When I moved out into my first apartment alongside my future husband, I kept the exact same jar in my refrigerator door. Even though it was just for the two of us, it took up a greedy footprint in our starter fridge; and though neither of us made that many sandwiches, it didn’t seem like home without that blue-and-yellow labeled tub always at the ready. Over the years I ended up throwing away a shameful number of expired mayonnaise tubs that had found their way to the very back of the fridge, lost along with obscure pepper jellies and tamarind paste.  

Some years later, during one of the lunch hour escapes from my office at my favorite sushi restaurant, I watched one of the chefs squeezing the most adorable faint yellow jar over a crunch roll. This creamy, rich, slightly sweet sauce came out of a squeeze bottle? I thought it was some masterful specialty being whipped up away from prying eyes in the back. When I asked about the mystery ingredient, I was finally introduced to Kewpie Mayonnaise.

What makes Kewpie mayonnaise so special?

Kewpie mayonnaise is made in Japan, and unlike its American counterpart, it doesn’t use egg whites. Kewpie is pure whipped yolk, which explains its otherworldly luxuriousness. It’s also free of added sugar (a key component of my childhood standby), so the subtle, multi-dimensional sweetness is coming through the natural flavor of the eggs and tempered vinegar.   

You can find Kewpie Mayonnaise in some large grocery chains such as Kroger or Safeway, but the bottle you’re buying there doesn’t contain what some chefs consider its true superpower — MSG. Monosodium glutamate, a natural flavor enhancer, has been used in Asian cooking for over 100 years, and only became controversial in the Western world due to some sketchy studies and cultural mistrust of “foreign” foods. Modern studies have shown that it is safe in amounts much higher than what any Kewpie-drenched meal would ever contain. You can still find the authentic Japanese version of Kewpie at Asian grocery stores such as H-Mart, or ordered online. Look for the clear ivory bottles with cheerful cherry red tops, contained within a Kewpie-logoed plastic bag. But if you need delivery, Amazon’s version does in a pinch.

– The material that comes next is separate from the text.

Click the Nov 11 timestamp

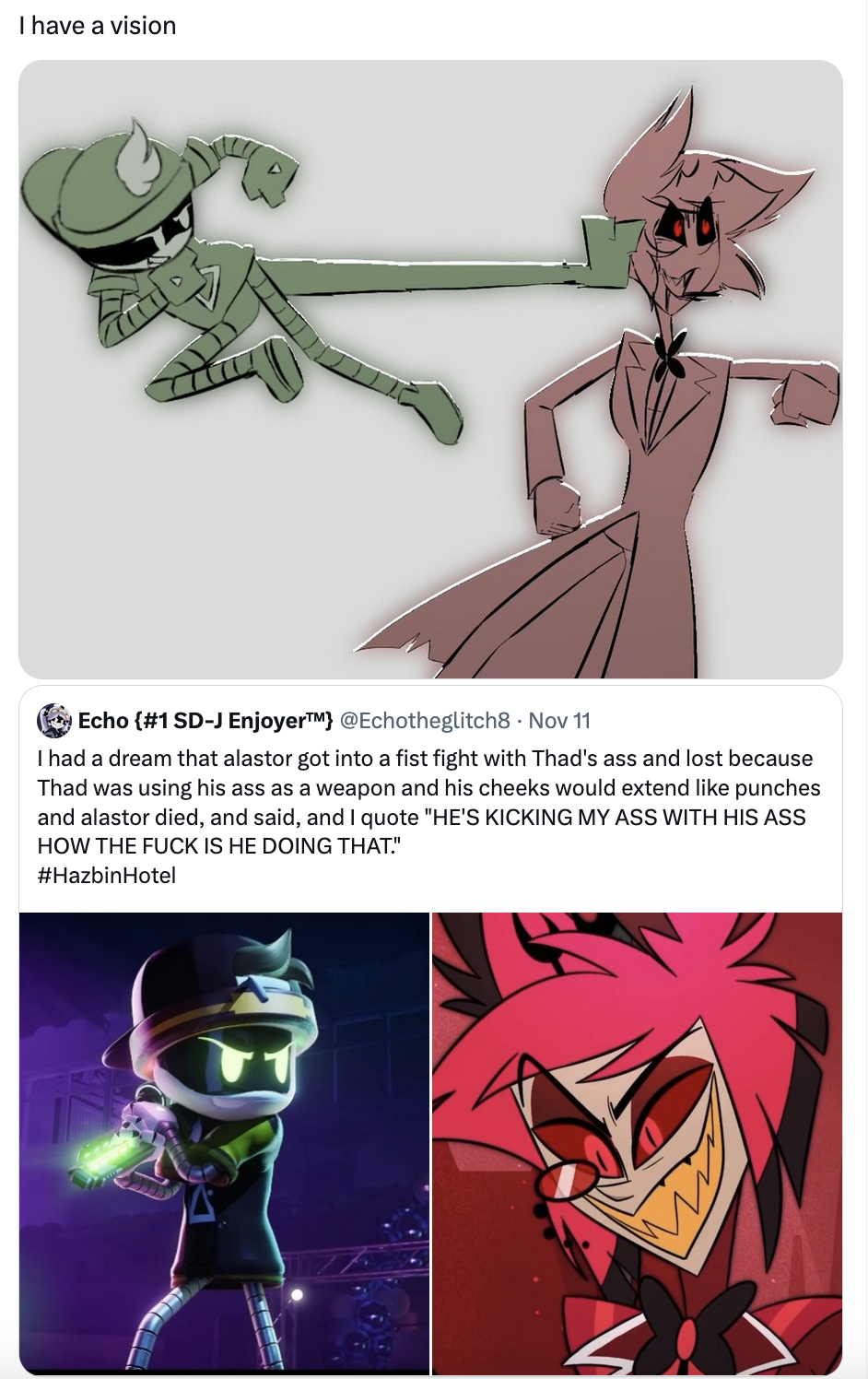[x=559, y=721]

The Best Ways to Use Kewpie Mayonnaise

Calling this mayo a “condiment” feels like a disservice. It’s so delicious and satisfying, I choose dishes that use it just so I can satisfy my endless craving. As the sushi restaurant did, you can use Kewpie at home for virtually any sushi recipe. In the summertime, there’s nothing better than a BLT&K (because the mayo deserves to be part of the acronym, too!). Use it in macaroni salad to make it taste much more like your favorite Hawaiian restaurant’s version. Nothing is easier to apply while grilling (or turns out better!) than Kewpie on elote. And a tomato pie isn’t worth making without it.

So go ahead. Give the jar and knife and break and give the bottle a go. Your new main squeeze is waiting.